** begin Stored rows **

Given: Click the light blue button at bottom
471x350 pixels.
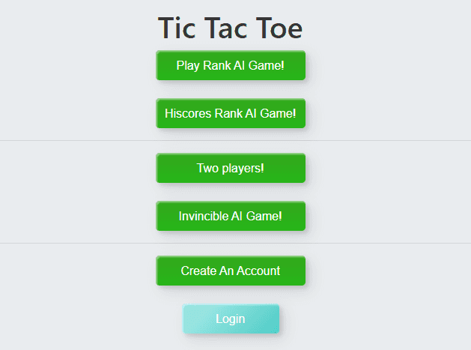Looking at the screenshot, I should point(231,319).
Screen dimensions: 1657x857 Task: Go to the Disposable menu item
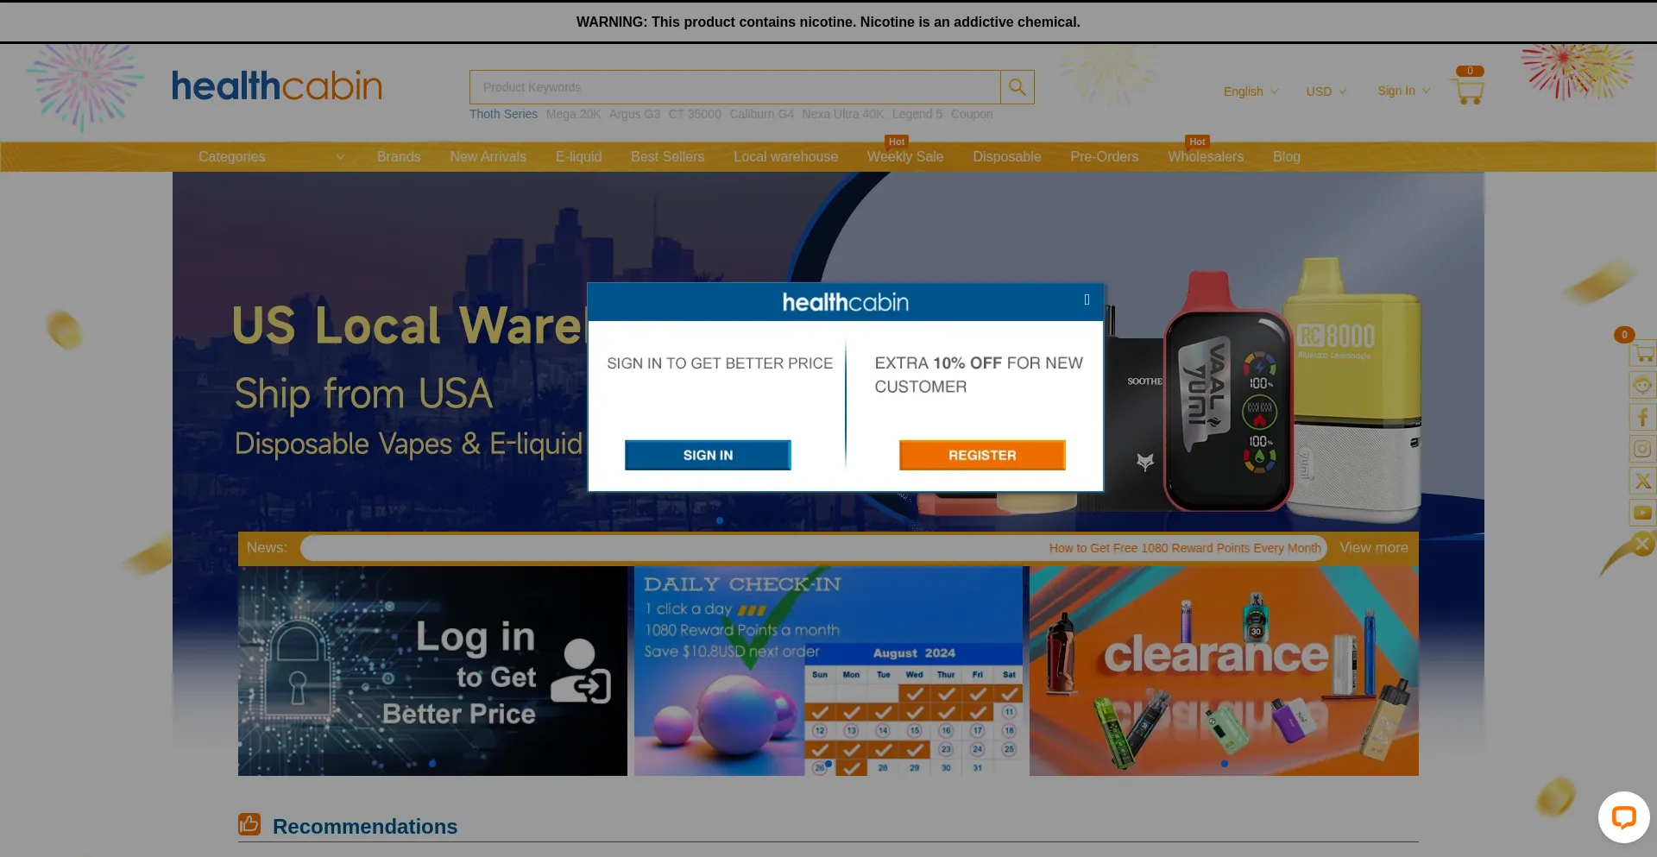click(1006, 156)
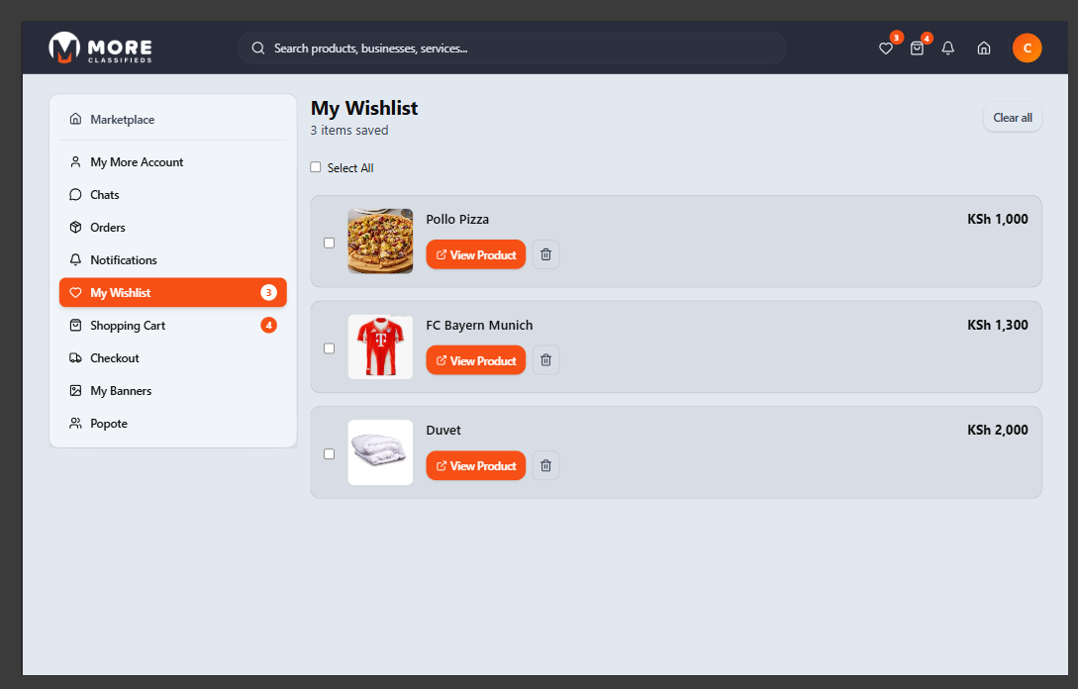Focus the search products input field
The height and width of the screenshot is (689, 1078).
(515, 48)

** end Stored rows **

**Given exercise**
Lay out every line of the items above as a numbered list, leaving out blank lines and pictures.

**Solution below**
1. Given: Click the light blue button at bottom
2. 471x350 pixels.
3. Looking at the screenshot, I should point(231,319).
4. Screen dimensions: 1657x857 Task: Go to the Disposable menu item
5. click(1006, 156)
6. Focus the search products input field
7. The height and width of the screenshot is (689, 1078).
8. (515, 48)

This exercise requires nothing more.